Keith Bishop posted this on Facebook:
Bryant Byers told me a great anecdote about his dad, Billy Byers. When they lived in Paris, Billy used to regularly watch a musical segment that ended the broadcast day in France, and he saw and heard an amazing musician who played wine glasses, eliciting eerie and beautiful sounds by rubbing a moistened finger around the rims of crystal stemware. Billy was so taken with the musician that he made a note of the man’s name, and a few years later was scoring a horror film and decided he wanted that sound as a featured solo part with the orchestra. He contacted the man’s agent and negotiated for him to play. The man arrived at the studio on the appointed day and time and asked Billy what style of music he was going to be playing, since he had to choose the proper wine with which to fill the glasses that made up his instrument. The proper variety and vintage chosen, he proceeded to fill every glass to the brim. His method of tuning the instrument consisted of consuming the amount of wine necessary to empty the glass enough to sound the required pitch. By the time his instrument was tuned, he was too inebriated to play, and had to overdub his parts later!
Chuck Redd sent me this:
I loved and respected Joe Ascione. His humor and virtuosity are legendary. On one of the last jazz parties that we were on together, he’s asked if he could use my cymbals. As a joke, I requested that he please only play on the underside of the cymbals, so he wouldn’t ruin the shine on the top. I walked into the room where he was playing a very swinging up tempo tune. He spotted me and immediately started playing UNDER the cymbals, still burning! He was funny and great.

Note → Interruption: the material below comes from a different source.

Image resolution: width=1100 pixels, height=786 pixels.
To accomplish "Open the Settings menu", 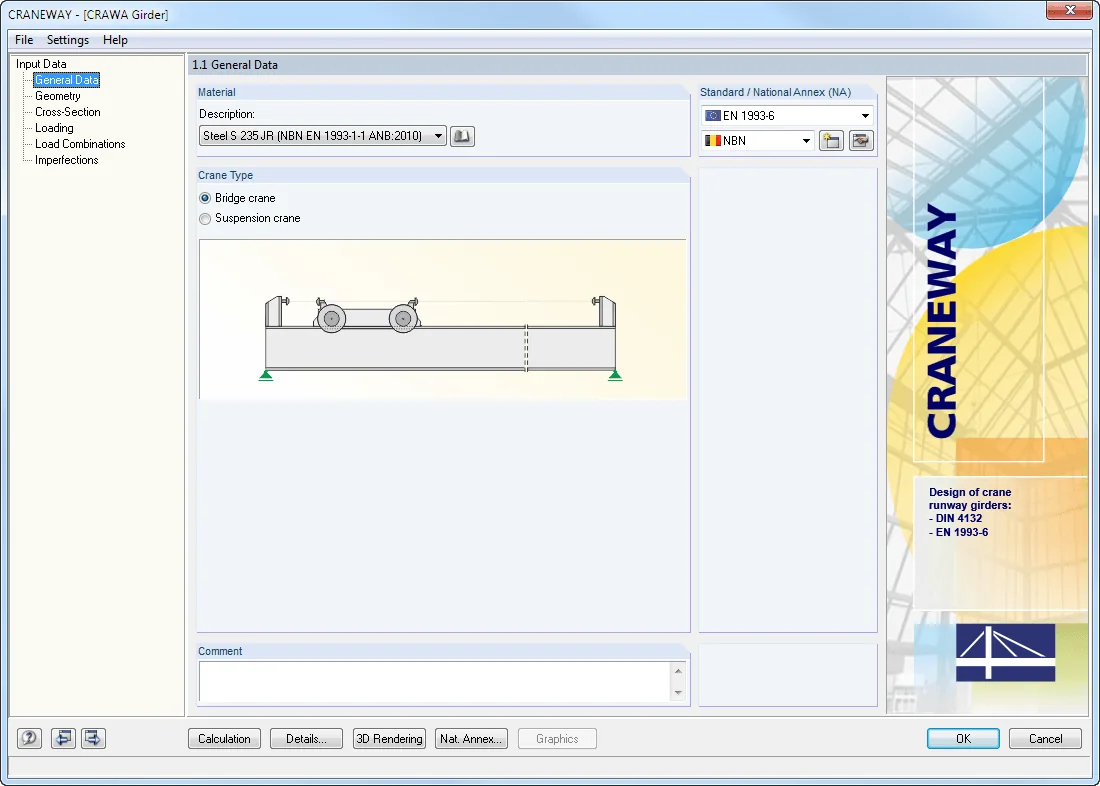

Jason Ingram told me this about baritone sax player Frank Hittner:
Frank used to buy his tuxes used at thrift stores. I guess when you bought stuff at thrift stores the suits and tuxes were cleaned prior to reselling them. Frank would wear a tuxedo until it was getting dirty, and then he would go to a thrift shop and donate his tux, and pick out another used one. He repeated this process for years on the road. One day, when he had selected another tux to buy, he noticed that his name was written on the label. It actually had been one of his old tuxedos that he had donated years earlier.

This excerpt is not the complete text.